| Final-Fan said: It's more like he was showed the back of the card and said "I want to see the receipt", and the guy was like "I've got it in my house but I don't feel like digging it out just for you". And I know that's the full audio -- sorry for the confusion -- the lawsuit had a transcript that cut off like a third of the way into the audio. And having it all there in front of us helps immensely IMO, instead of having to listen to it over and over again if we want to check anything. And no, reasonable doubt vs. proof goes the other way around, thank you very much. I don't even think it's reasonable doubt when the supposed admission was corrected immediately and there is no other evidence whatsoever that the mother was in Kenya ever in her life up till then and years after if ever. |
I... just couldn't disagree more.
First off, reasonable doubt vs proof DOESN'T go the other way.
We aren't in a court. Reasonable doubt goes BOTH ways outside of a courtroom. Or at least it should.

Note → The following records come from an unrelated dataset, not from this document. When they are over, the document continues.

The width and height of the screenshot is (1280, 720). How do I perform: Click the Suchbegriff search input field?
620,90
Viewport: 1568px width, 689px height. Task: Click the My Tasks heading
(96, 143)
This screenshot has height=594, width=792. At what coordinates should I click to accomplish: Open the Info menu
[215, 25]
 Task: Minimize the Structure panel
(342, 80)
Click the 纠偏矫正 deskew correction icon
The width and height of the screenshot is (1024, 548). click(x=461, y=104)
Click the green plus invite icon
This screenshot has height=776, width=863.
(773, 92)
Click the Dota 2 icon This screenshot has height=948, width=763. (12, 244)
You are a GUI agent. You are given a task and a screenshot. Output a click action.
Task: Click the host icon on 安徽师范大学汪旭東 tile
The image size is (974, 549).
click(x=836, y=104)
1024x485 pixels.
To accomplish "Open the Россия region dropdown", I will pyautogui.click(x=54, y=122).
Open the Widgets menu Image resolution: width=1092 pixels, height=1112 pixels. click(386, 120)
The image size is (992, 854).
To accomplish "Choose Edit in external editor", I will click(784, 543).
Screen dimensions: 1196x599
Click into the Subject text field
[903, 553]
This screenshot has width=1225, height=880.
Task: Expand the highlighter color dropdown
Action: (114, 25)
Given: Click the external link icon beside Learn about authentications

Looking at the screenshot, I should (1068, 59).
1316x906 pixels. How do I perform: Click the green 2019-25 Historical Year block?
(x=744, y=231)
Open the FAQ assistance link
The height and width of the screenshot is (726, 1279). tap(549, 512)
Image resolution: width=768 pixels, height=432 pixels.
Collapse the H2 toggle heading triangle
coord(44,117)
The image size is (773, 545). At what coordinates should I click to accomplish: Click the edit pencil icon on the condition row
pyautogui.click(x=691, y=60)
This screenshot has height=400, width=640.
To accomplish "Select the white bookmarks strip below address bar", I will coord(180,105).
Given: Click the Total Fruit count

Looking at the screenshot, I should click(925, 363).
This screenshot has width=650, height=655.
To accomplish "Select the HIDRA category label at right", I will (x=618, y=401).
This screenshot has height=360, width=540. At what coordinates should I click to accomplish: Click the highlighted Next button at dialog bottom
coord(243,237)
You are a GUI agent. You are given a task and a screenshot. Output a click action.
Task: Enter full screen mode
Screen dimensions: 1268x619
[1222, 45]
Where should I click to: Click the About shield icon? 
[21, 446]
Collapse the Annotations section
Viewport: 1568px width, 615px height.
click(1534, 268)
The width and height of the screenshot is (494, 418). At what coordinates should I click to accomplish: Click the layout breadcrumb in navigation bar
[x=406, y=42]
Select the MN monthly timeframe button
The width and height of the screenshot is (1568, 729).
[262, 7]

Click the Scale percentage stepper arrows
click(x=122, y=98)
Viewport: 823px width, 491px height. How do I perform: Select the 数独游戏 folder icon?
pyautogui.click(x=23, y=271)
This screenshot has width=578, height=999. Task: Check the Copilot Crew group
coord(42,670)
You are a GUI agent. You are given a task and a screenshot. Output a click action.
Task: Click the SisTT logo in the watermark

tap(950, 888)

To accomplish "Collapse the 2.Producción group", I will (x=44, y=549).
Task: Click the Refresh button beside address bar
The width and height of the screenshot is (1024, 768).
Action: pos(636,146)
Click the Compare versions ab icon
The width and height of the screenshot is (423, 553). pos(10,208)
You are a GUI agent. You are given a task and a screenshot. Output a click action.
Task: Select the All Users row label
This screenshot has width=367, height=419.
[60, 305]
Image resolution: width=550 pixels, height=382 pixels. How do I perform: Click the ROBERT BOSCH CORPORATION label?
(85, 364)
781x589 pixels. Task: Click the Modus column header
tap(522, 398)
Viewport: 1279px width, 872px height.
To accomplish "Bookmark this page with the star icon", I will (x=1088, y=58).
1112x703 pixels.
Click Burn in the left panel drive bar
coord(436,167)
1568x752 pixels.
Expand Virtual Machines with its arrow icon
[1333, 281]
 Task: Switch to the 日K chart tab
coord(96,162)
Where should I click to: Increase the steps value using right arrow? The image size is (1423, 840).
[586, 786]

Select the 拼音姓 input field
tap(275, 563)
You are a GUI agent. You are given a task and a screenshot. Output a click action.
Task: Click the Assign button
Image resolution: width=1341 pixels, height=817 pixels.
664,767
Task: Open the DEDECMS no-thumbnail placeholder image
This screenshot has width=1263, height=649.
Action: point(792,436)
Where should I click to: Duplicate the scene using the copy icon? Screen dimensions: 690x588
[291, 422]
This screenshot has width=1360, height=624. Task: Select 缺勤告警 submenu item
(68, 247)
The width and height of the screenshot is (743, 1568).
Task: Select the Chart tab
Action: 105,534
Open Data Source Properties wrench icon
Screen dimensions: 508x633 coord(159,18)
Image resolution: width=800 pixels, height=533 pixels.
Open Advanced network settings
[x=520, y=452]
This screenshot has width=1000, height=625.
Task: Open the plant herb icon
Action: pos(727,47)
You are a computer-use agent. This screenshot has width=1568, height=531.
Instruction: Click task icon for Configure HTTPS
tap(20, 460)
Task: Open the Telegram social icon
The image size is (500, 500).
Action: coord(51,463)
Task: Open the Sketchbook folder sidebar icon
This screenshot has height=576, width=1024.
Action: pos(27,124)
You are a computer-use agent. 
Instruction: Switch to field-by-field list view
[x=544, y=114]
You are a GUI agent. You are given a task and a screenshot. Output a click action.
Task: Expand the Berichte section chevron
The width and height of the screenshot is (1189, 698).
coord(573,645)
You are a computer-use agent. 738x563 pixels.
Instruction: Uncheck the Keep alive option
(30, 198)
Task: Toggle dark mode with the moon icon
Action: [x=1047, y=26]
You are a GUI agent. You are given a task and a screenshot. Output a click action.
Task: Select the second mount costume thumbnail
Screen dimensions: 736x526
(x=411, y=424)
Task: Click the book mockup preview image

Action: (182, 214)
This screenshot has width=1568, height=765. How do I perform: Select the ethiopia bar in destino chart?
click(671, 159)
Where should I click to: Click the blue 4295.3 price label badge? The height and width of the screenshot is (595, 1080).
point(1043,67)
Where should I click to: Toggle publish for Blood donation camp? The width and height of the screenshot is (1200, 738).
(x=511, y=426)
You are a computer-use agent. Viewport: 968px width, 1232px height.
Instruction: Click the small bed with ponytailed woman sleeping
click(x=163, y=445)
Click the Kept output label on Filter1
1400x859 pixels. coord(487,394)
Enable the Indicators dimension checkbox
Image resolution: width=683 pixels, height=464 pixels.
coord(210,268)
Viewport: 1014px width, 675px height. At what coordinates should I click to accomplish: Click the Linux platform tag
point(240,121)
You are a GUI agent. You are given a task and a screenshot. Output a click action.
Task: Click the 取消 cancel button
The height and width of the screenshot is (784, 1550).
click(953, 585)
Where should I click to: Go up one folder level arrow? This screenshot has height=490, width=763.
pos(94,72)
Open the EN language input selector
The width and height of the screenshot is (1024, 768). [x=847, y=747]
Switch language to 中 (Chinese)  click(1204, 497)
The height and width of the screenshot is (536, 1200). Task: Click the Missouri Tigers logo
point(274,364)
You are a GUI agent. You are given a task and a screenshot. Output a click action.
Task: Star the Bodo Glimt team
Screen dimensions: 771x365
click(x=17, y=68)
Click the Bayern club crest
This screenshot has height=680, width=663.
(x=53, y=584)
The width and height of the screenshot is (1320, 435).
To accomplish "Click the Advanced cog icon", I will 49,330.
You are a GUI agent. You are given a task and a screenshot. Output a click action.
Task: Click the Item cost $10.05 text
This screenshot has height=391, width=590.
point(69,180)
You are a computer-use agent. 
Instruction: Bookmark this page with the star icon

Reasonable dount is simply that... reasonable doubt. Said circumstances makes dount reasonable, and non-doubt unreasonable.
As for "can the explination be a clever lie?"
Well, yeah, it could be... or a dumb lie that was so dumb it was considered a lie, or it could be in fact that the guy did just misphrase it.
Either way, it's unreasonable to assume any of those without full disclosure of the facts... which we don't have.